Furthermore, when the United States has attacked other nations and they bomb civilians the United States disregards the deaths as merely ‘collateral damage.’ Churchill reiterated this point in a later interview, stating that if we were ‘following U.S. military doctrine, as announced in briefing after briefing, those who did not work for the CIA [in the World Trade Center] but were nonetheless killed in the attack amounted to no more than ‘collateral damage.’ If the U.S. public is prepared to accept these ‘standards’ when they are routinely applied to other people, they should not be surprised when the same standards are applied to them.’
It is a rather clear argument, even with regards to the Nazi comment. The German citizenry was viciously assaulted in World War II for not halting its countries crimes. The statement about Adolf Eichmann was clear as well. Eichmann made sure the genocide functioned efficiently. He was in charge of the logistics of Jewish deportation. He may have never physically killed anyone himself and he claimed he was ‘just following orders.’ With regard to some of the individuals in the Trade Center, they were also enabling business to function as usual.
These remarks are definitely controversial. They are explicitly subversive and defiant, which is what makes them important. Would Ward Churchill have been fired if he had never written this article? It doesn’t seem likely. The university’s accusations of Churchill’s ‘serious research misconduct,’ were all related to work that he had written prior to his receiving of tenure; work that was already investigated. If one were to review Churchill’s work it is immediately clear that it was always subversive. The only thing that has really changed was the climate of the country.
The real issue here is the unwarranted silencing of an important dissident. Churchill’s essay is open to debate and it should be debated. But to attempt to strip and silence an academic based on his views is a dangerous and familiar precedent. He was attempting to clarify an issue many people have seen clearly for quite some time.
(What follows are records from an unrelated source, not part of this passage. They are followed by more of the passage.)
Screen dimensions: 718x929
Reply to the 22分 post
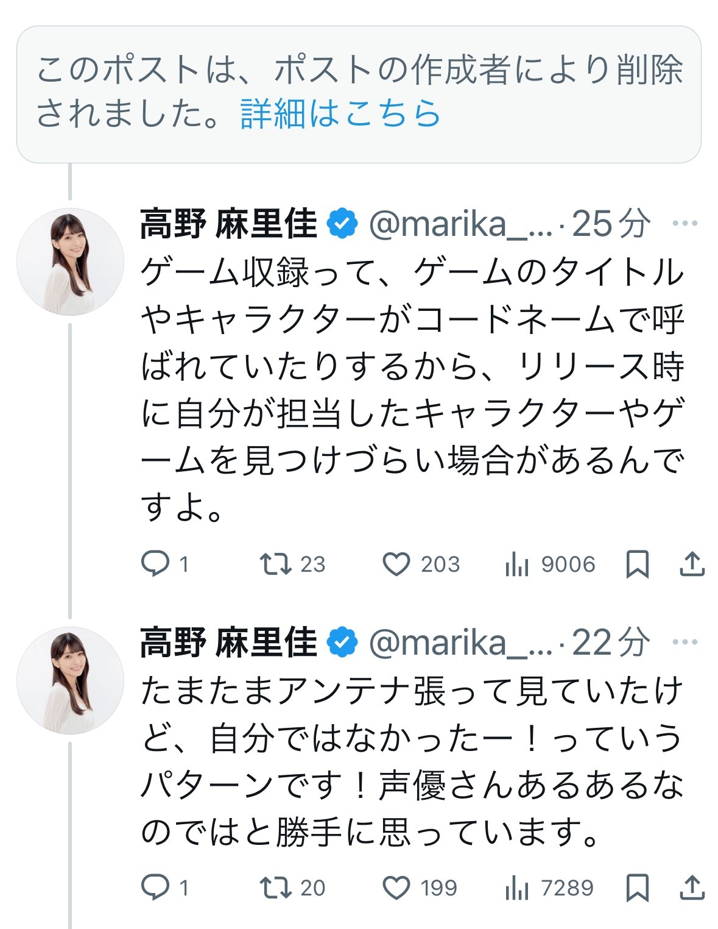[155, 888]
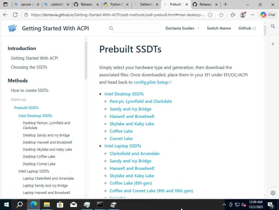
Task: Open the Edge Settings and more menu
Action: click(x=253, y=15)
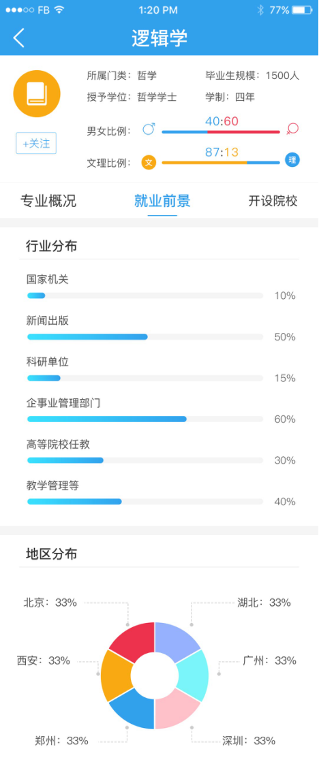Image resolution: width=319 pixels, height=766 pixels.
Task: Tap the battery status icon
Action: [303, 10]
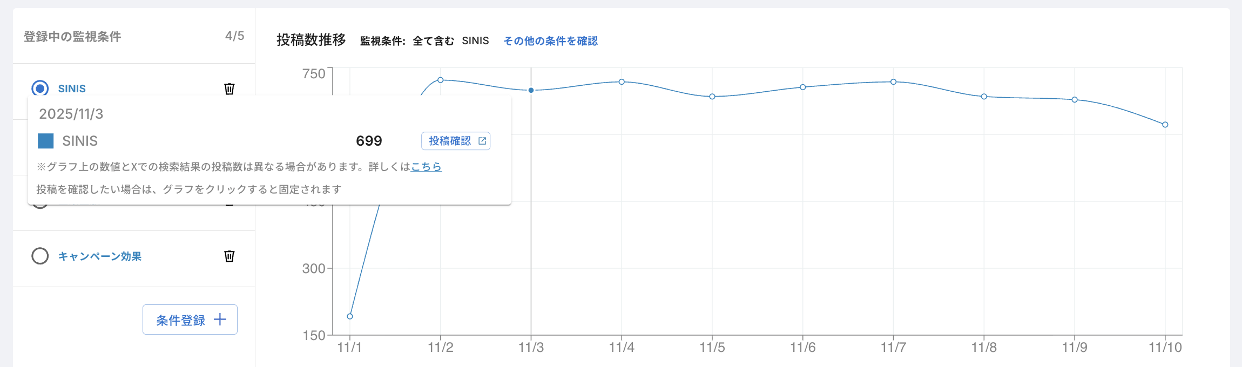This screenshot has height=367, width=1242.
Task: Click the 11/2 data point on graph
Action: pos(441,80)
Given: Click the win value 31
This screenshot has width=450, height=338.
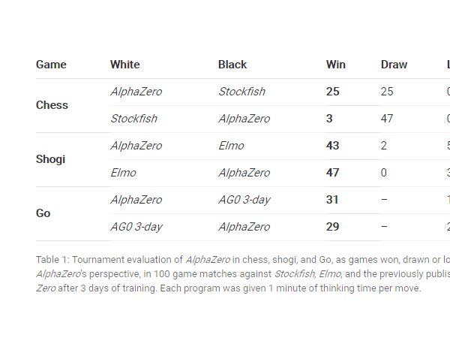Looking at the screenshot, I should point(332,200).
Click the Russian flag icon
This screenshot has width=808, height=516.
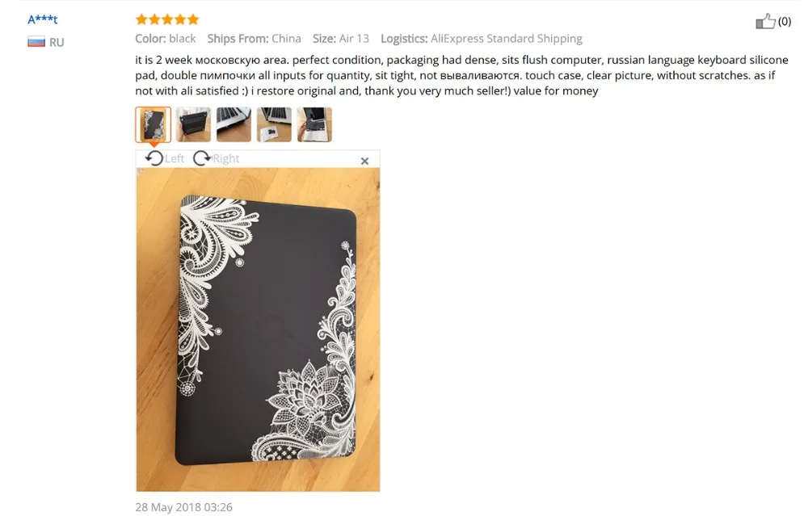tap(36, 42)
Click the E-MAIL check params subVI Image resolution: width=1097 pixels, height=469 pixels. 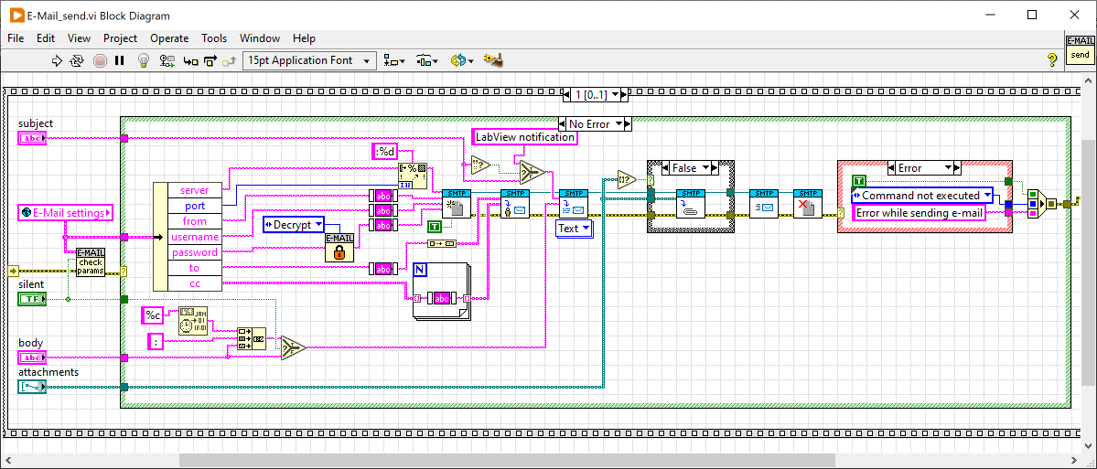click(x=90, y=262)
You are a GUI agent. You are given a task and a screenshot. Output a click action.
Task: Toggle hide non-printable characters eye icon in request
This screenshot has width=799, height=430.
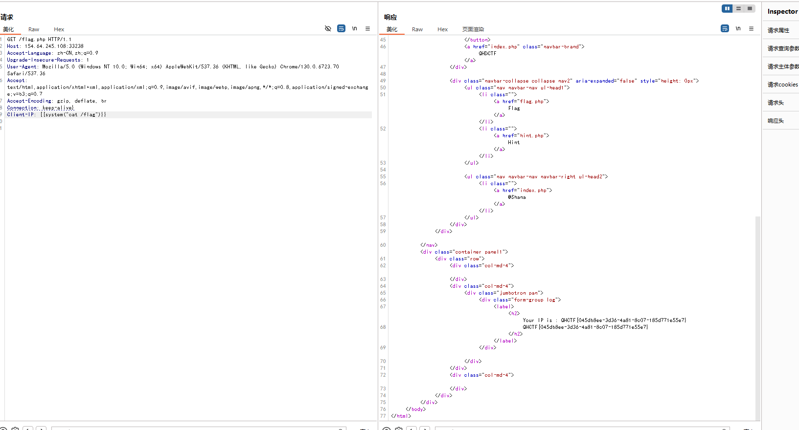(x=328, y=29)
In the beginning of the 20th Century a different Churchill had remarked, ‘I do not agree that the dog in a manger has the final right to the manger even though he may have lain there for a very long time. I do not admit that right. I do not admit for instance, that a great wrong has been done to the Red Indians of America or the black people of Australia. I do not admit that a wrong has been done to these people by the fact that a stronger race, a higher-grade race, a more worldly wise race to put it that way, has come in and taken their place.’
That man is Winston Churchill whom is adored by many Westerners and was never silenced. This form of speech and the centuries of slaughter resulting from this kind of thought are just one reason why we need a Ward Churchill.